The growing crisis of opioid addiction is by now well known, as is one of the key paths to dependency: prescriptions.
And there’s one group of professionals who are perhaps being prescribed painkillers more than almost any other: Pro athletes.
But with medical marijuana now widely accepted, do we need to keep doping them with dangerous drugs?
LISTEN: Province Newspaper Senior News Editor Paul Chapman on taking marijuana off the banned list
Paul Chapman, Senior News Editor with the Province has been following the issue and says taking pot off the banned list for athletes is at least worth looking at.
He says players already go to extreme measures to control pain, and points to an article by former Baltimore Ravens player Eugene Monroe that paints the picutre.
“Players prior to game line up in front of a doctor with their pants down to get a toradol shot in their butt to basically eliminate pain before it starts during a game.”
He says while anyone can get hooked on painkillers, it’s athletes who are exposed to them on a day to day basis, potentially putting them at huge risk.
But because league rules dictate they stay away from pot products, they’re instead given powerful opiates which carry both the risk of addiction and side effects.
“You’re a fool if you don’t think the NHL is in the same position. These players play, they get hurt, their livelihood depends on them keeping playing so they need a way to manage the pain.”
“If you’re an NHL player and you’re blocking shots, and you’re getting run into the boards and you’re taking shots to the head, and you’ve got to go out and play the next day…. guys are going to do whatever they’ve got to do to get through.”
Chapman says its ironic that the leagues are putting willing to dose their players with such strong drugs, but shy away from marijuana which is not a performance enhancing drug.
“At the very least both the NHL, and the NFL, and frankly all pro sports, I think we can throw the CFL in there as well. They need to look at this as an alternative. There’s a lot of medical science out there.”
Chapman says there’s also interesting research suggesting a compound found in marijuana, CBD, could help either shield brain cells from damage, or even help with recuperation.
That’s something sorely due, he says, as player after player fall to the injury.
“You hear Jim Mcmahon (former QB of chicago bears) speak openly about forgetting the names of his kids, you hear about the same route he takes home every day, losing his way after having driven that for six years and having to call his wife to ask for directions… stories from any number of NFL players who have ended up taking their own lives or suffering a fatal disease… these stories are heartbreaking.”
He says if there’s even a chance the drug could help stave off these tragedies, it’s worth looking into.

→ Exercise instructions:
1. List every professional sports league the article on athletes and painkillers names.
2. Repeat the part of the article on athletes and painkillers between "The growing crisis" and "paints the picutre.", inclusive.

→ Data records:
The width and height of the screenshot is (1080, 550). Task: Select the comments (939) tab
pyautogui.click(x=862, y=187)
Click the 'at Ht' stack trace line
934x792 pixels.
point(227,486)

→ Task-by-task results:
1. NHL, NFL, CFL

2.
The growing crisis of opioid addiction is by now well known, as is one of the key paths to dependency: prescriptions.
And there’s one group of professionals who are perhaps being prescribed painkillers more than almost any other: Pro athletes.
But with medical marijuana now widely accepted, do we need to keep doping them with dangerous drugs?
LISTEN: Province Newspaper Senior News Editor Paul Chapman on taking marijuana off the banned list
Paul Chapman, Senior News Editor with the Province has been following the issue and says taking pot off the banned list for athletes is at least worth looking at.
He says players already go to extreme measures to control pain, and points to an article by former Baltimore Ravens player Eugene Monroe that paints the picutre.